I don't know if it helps but in Launchpad there is a quite good community tool to do translations via a web interface. I don't know how exactly it works but this could be a possibility to provide localizations to many other countries too.

Edit:
Explanation on translations with launchpad.

By Günther [de]

Date 2011-03-27 21:42

Launchpad is indeed an example of the advantages using gettext has. I'm not that fond of launchpad itself, but there are lots and lots of other tools that support gettext.

By bahamada [de]

Date 2011-03-28 14:20

when you scroll down a bit they write:

>With Launchpad, all you'd need to do is publish a "translation template"
>-- in the form of a GNU Gettext .pot file -- via a web form when it best
>suits you (for example, when your next version is feature complete). Once
>published in Launchpad Translations, it would be made available to the
>community of translators who would be then able to translate it. When
>you're ready to release your next version, you would request an 'export' of
>all the available translations, which you would get in a tar.gz archive.

So would the use of gettext make sense for us?

By Caesar

Date 2011-03-27 21:09

We could also just include the translation files into the game code.

By AlteredARMOR [ua]

Date 2011-03-28 07:47

By the way, that leads us to an important question.

As OpenClonk being developed further on and our community grows larger and larger we would at one point come to the necessity of translating OpenClonk to other (rather than English and German) languages. And when that happens we would not be satisfied with the current "translation mechanism" (which is currently not much better than no mechanism at all).

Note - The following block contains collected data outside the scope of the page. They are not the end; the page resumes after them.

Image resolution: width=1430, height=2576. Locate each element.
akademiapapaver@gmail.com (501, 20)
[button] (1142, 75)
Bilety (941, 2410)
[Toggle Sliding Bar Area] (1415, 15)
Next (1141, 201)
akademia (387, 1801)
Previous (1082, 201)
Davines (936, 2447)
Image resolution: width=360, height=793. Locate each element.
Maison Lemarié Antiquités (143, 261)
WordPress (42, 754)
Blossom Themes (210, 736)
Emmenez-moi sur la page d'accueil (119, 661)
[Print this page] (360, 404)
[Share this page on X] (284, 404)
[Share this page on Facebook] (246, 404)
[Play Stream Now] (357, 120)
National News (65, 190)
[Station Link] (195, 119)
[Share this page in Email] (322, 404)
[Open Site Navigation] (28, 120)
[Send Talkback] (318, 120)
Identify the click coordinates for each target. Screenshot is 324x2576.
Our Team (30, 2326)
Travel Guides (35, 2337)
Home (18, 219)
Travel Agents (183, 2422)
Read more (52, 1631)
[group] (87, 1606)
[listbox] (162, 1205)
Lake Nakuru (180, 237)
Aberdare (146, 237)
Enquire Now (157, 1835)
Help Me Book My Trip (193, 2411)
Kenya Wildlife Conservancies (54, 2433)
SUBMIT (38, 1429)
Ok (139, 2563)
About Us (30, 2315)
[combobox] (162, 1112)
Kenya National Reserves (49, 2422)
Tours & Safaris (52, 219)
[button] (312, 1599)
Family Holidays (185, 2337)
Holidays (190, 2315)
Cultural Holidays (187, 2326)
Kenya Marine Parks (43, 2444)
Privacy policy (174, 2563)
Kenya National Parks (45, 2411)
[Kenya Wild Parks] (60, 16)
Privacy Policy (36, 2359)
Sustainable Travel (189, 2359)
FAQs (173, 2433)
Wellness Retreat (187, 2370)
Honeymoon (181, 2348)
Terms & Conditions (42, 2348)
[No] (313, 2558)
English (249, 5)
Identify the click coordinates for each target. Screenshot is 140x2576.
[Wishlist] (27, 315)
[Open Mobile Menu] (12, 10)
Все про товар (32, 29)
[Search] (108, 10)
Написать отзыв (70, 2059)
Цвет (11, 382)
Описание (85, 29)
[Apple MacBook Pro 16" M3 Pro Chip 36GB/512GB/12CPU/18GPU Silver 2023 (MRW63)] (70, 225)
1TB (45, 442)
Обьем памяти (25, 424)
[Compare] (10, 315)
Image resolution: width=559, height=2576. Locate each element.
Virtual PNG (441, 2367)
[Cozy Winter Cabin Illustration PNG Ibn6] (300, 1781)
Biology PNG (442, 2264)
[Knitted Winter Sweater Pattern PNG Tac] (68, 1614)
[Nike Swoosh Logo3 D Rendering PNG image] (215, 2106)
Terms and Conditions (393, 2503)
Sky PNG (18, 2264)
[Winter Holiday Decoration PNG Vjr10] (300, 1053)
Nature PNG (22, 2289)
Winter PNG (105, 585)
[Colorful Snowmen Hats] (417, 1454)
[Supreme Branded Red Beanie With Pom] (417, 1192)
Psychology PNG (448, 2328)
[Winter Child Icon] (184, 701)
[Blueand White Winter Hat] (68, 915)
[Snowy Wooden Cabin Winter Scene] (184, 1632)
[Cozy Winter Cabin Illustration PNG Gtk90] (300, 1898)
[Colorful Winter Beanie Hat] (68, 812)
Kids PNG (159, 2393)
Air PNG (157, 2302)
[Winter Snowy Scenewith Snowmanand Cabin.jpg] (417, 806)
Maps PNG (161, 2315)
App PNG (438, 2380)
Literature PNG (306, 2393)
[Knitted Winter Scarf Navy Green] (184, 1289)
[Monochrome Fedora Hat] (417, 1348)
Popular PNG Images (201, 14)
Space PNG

We will need an easy and comfortable system for providing adequate translation for all strings available ingame. Many (mainly open-sourced) projects provide a list of all strings that are present inside an application with the possibility for anyone to post an appropriate translation on any language they like. Asides from that we can consider developing a tool to help creating translation packs in an elegant manner.

Not an issue of high urgency though. We can consider at a later time.

P.S. I personally can (and would love to) help in translating OpenClonk on Russian and Ukrainian languages ;-)

By PeterW

Date 2011-03-28 15:31

> And when that happens we would not be satisfied with the current "translation mechanism" (which is currently not much better than no mechanism at all).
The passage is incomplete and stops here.